Brenner looked puzzled.
“It is quite possible she is pregnant,” she said.
“I see,” said Brenner. “Does she want money? Does she want credits?”
“Things have been arranged between your friend and the zard,” she said.
“The appropriate credits have been punched?” asked Brenner.
“Apparently,” she said.
“She will bear the child?” asked Brenner.
“That or die,” she said. “The zard reveres life.”
“As she is free,” said Brenner, “the child, if any, would be free.”
“If she proves pregnant and comes to term, her embondment, if any, is not to take place until after the delivery.”
“And provisions have been made for the child?”
“It seems so,” said the woman.
This account interested Brenner. To be sure, he did not doubt but what Rodriguez, here and there, might have sired one offspring or another, on one world or another, perhaps even in similar circumstances.
“Why have you come here?” asked Brenner. “Is it because you want credits?”
“No!” she said.
“I have told you I cannot afford your contract,” he said.
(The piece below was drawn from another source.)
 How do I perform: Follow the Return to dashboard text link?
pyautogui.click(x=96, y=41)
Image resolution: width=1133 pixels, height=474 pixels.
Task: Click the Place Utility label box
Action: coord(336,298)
“I do not want you to buy my contract!” she said, angrily.
“Why have you come?” he asked.
She put down her head. “What you did to me last night,” she said. “What you made me feel!”
“Naturally,” said Benner, irritably. “I apologize to you for how I treated you. Surely it was inappropriate, as we are sames.”
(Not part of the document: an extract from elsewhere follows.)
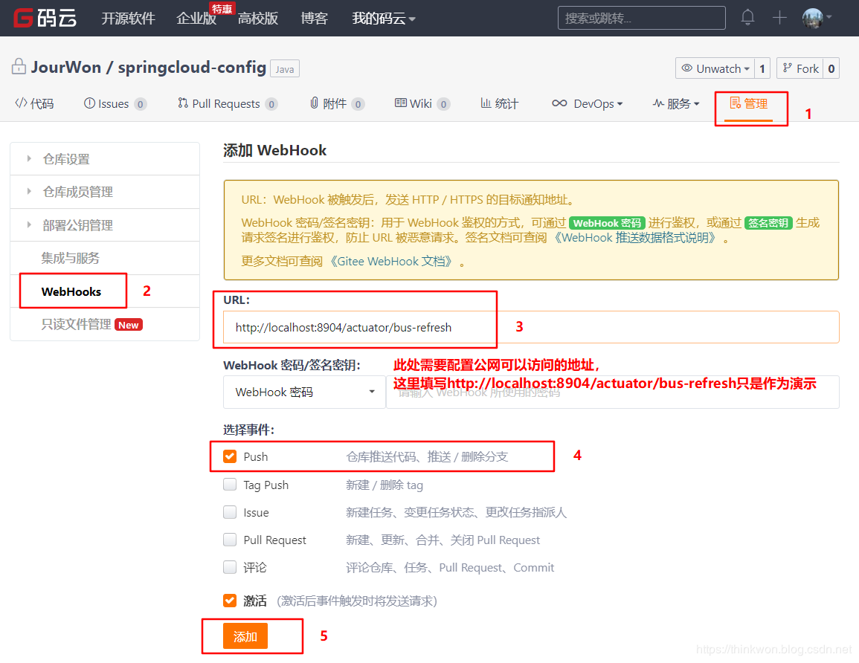Viewport: 859px width, 663px height.
Task: Go to the Pull Requests tab
Action: 225,104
“We are not sames!” she said. “You are a man! I am a woman!”
“I apologize,” he said.
“Do not apologize!” she exclaimed.
“I am sorry if I demeaned you,” he said.
“It is now that you are demeaning me!” she said.
Several of the Pons now crowded about them. Brenner, not politely, brushed some of them back. Their eyes seemed inquisitive through the holes in the hoods. She did not seem surprised at the proximity of the Pons. She had, apparently, seen their likes in Company Station before. For most practical purposes, she ignored them. It was easy to overlook them, given their tiny size, their nondescript garb. They, on the other hand, seemed to find her an item provoking intense curiosity. They would look from Brenner to the woman, and then back again. Brenner scarcely registered this, but, as he did, he supposed that they were not that familiar with human females. At Company Station most of their contacts would be with males, of one species or another.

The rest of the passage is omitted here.